--- Begin Information supplied ---

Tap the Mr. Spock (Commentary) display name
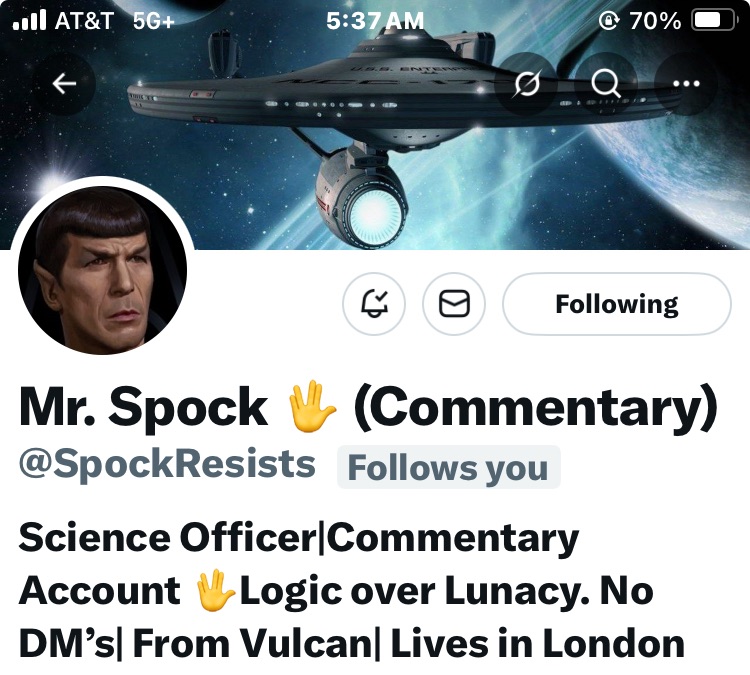 (x=368, y=407)
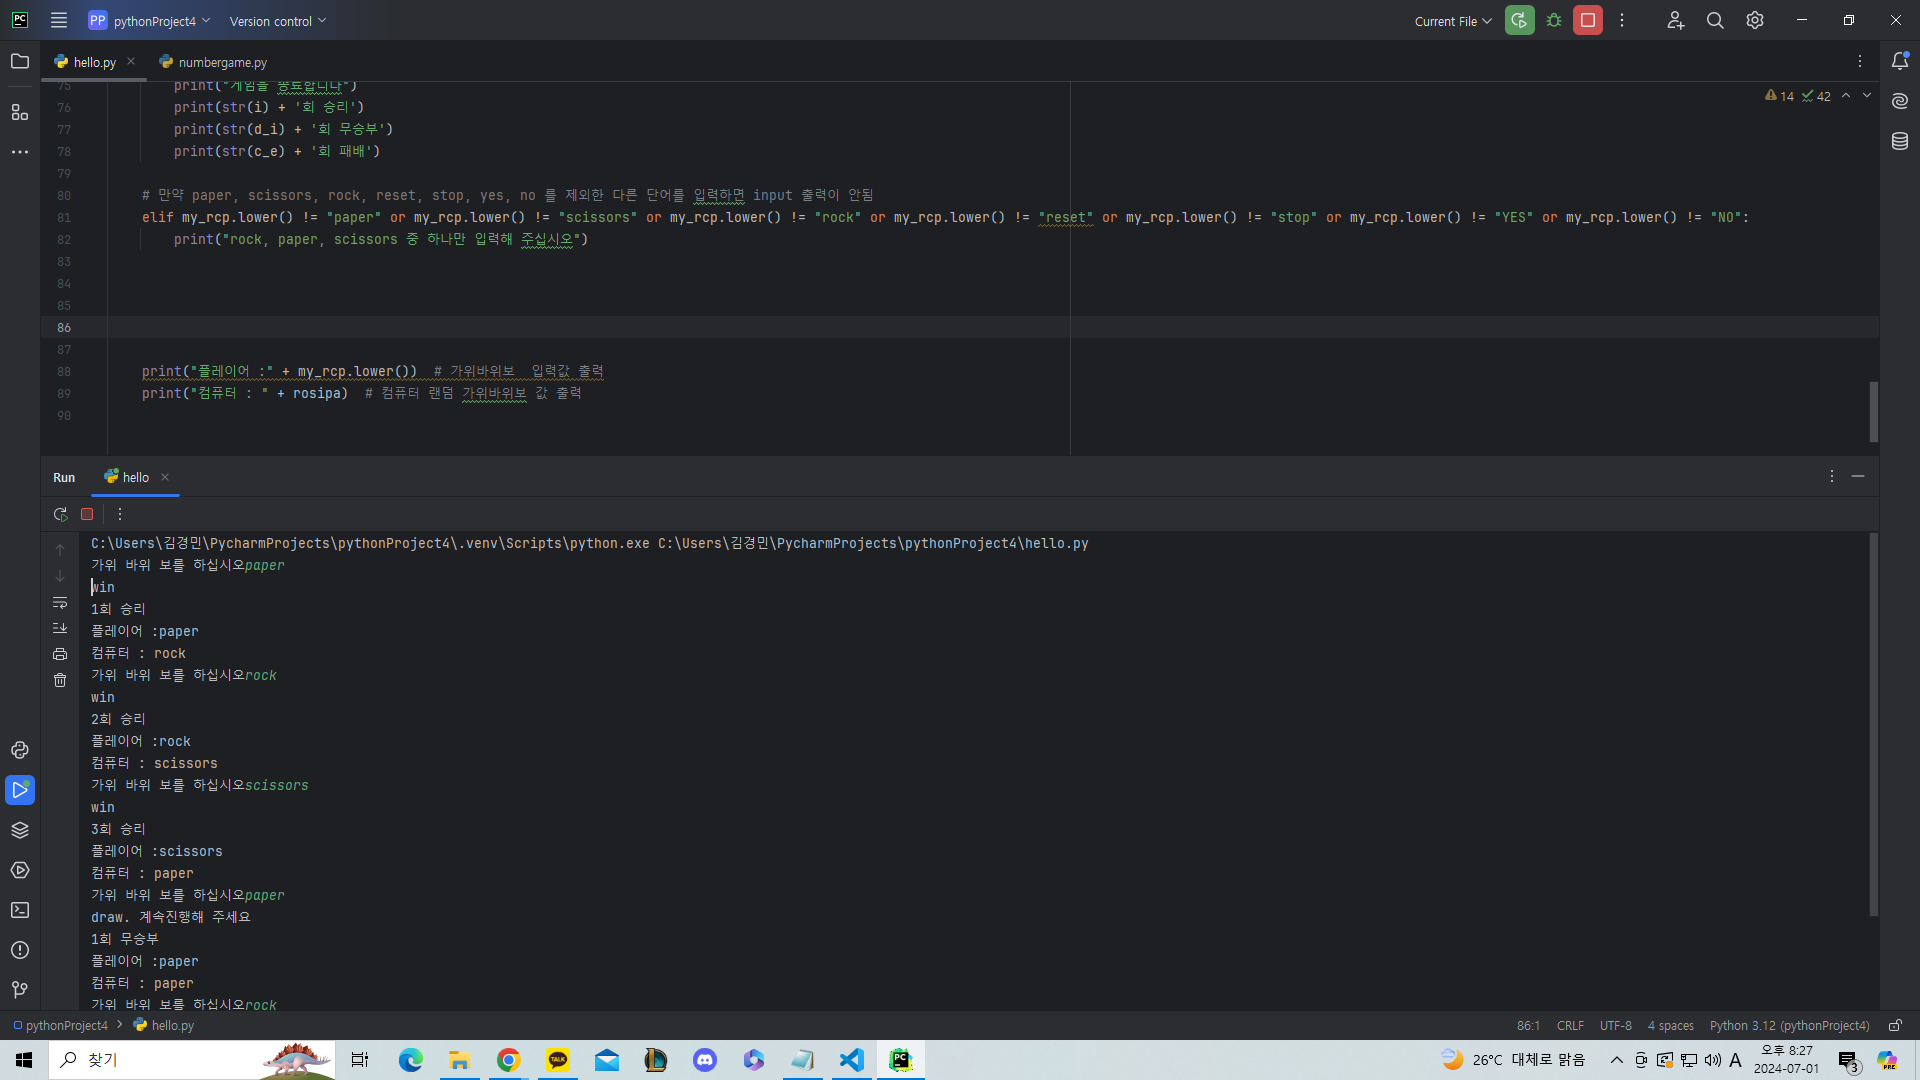Open the Version control dropdown
The image size is (1920, 1080).
coord(277,21)
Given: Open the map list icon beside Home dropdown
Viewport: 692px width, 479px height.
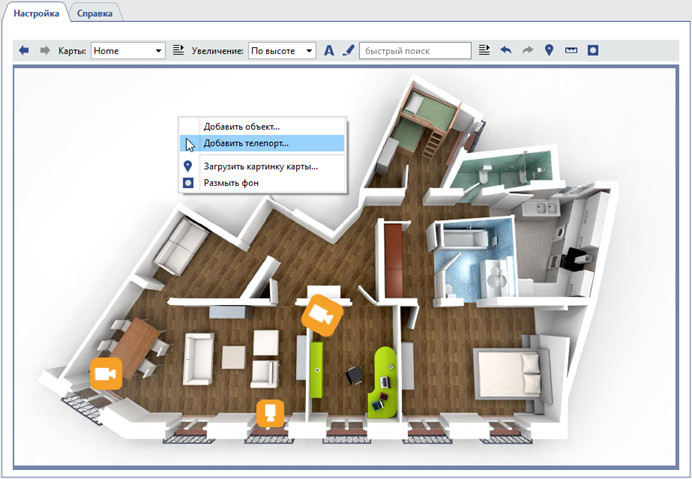Looking at the screenshot, I should click(178, 50).
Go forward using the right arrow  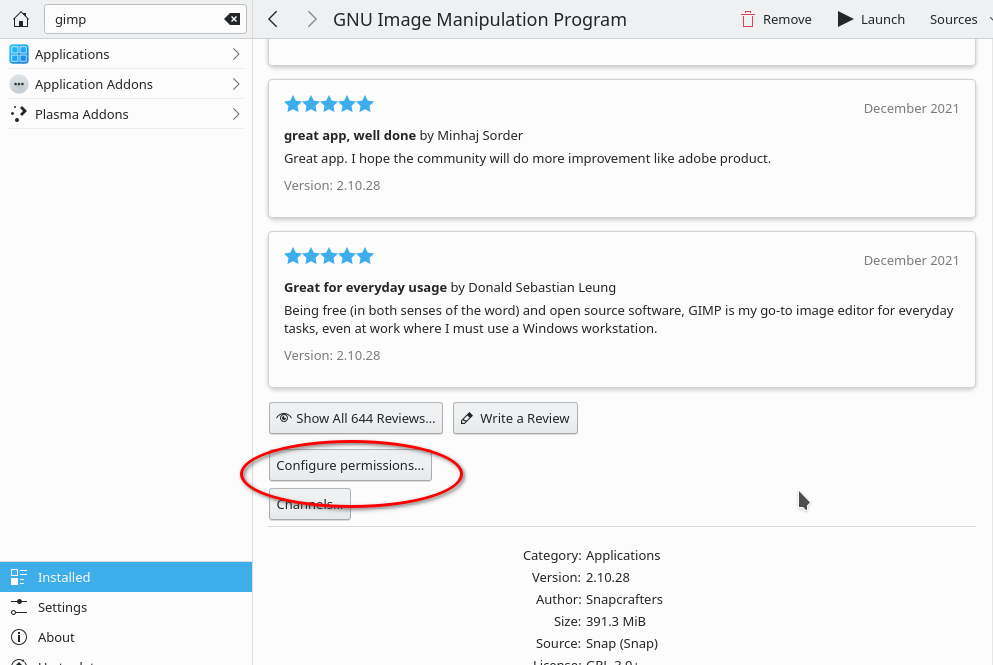click(312, 19)
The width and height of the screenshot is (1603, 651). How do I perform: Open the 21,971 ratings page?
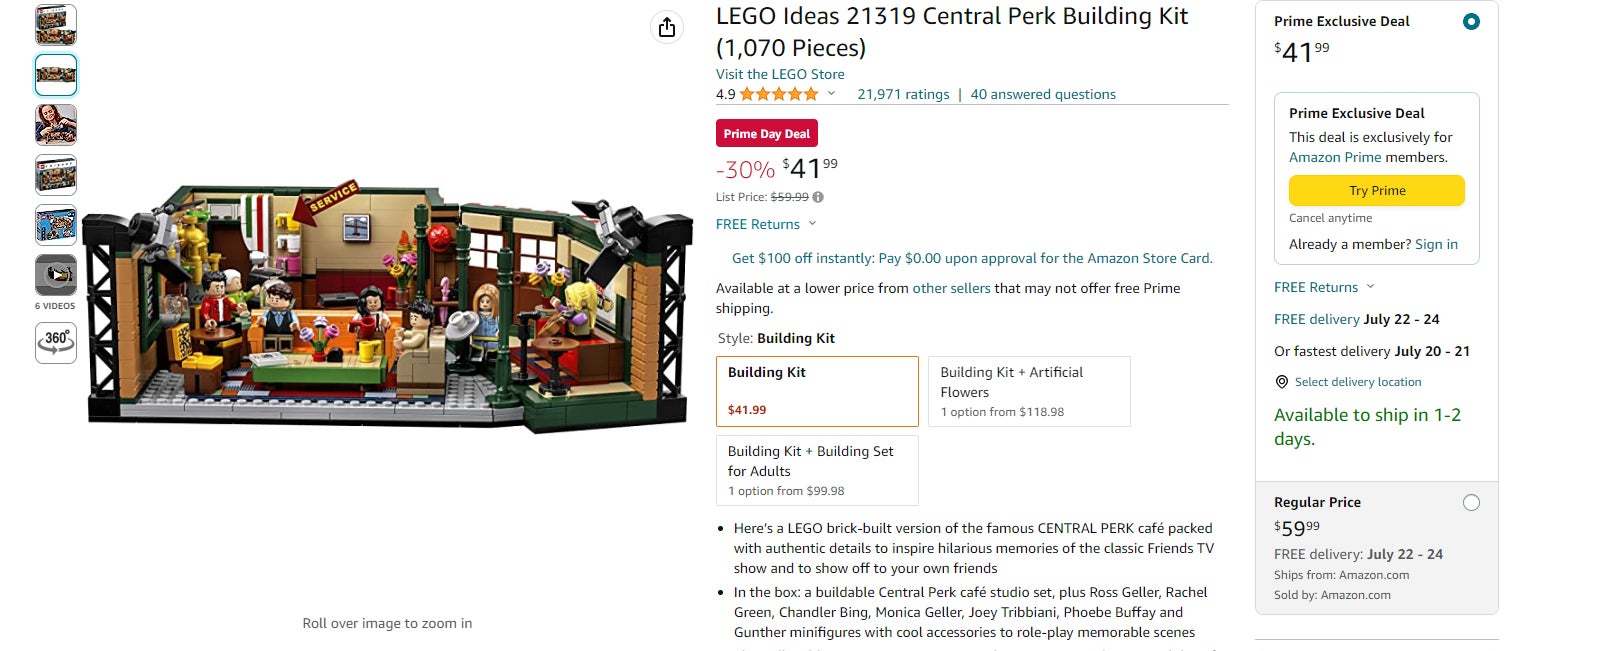click(x=903, y=94)
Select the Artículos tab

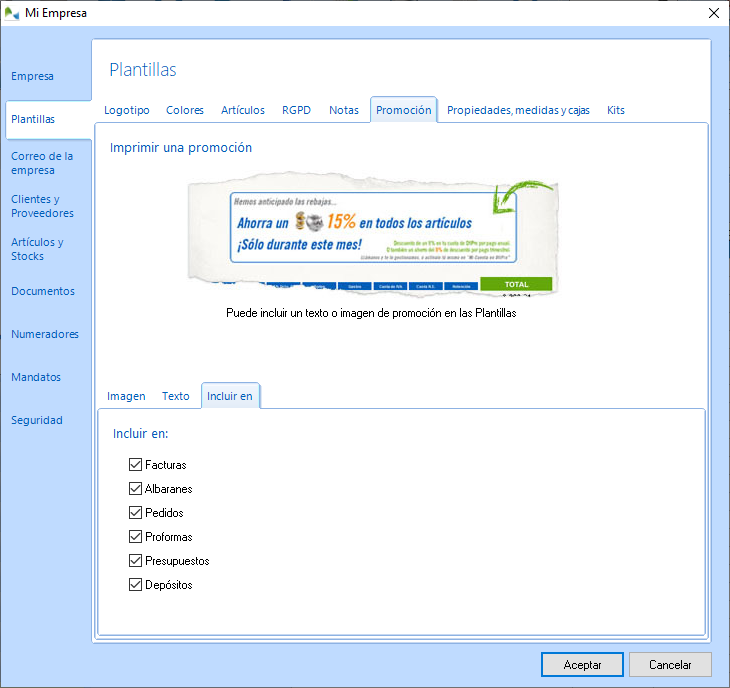243,110
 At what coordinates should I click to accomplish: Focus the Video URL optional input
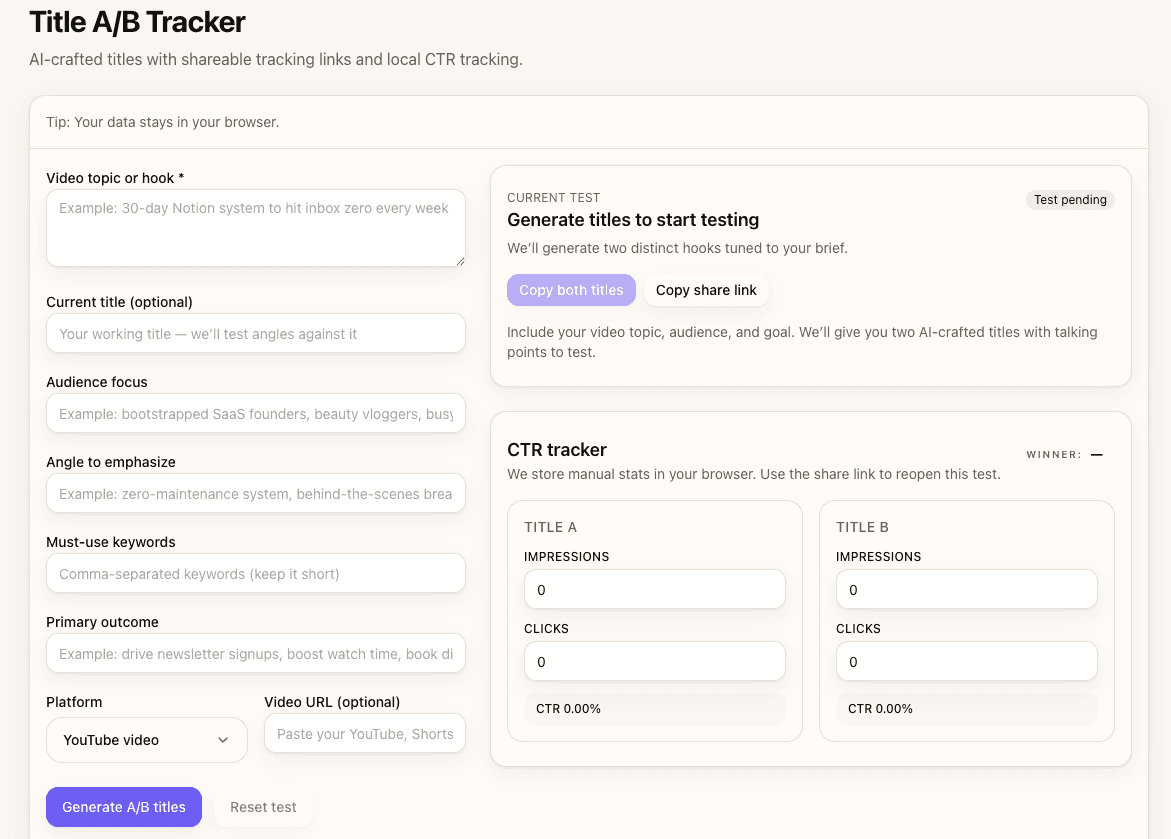[x=364, y=733]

--- End Information supplied ---

--- Request ---
Extract every line from the rows above that contains the word "height", and list them in their original order.

--- Expected output ---
Viewport: 692px width, 479px height.
The width and height of the screenshot is (1603, 651). How do I perform: Open the 21,971 ratings page?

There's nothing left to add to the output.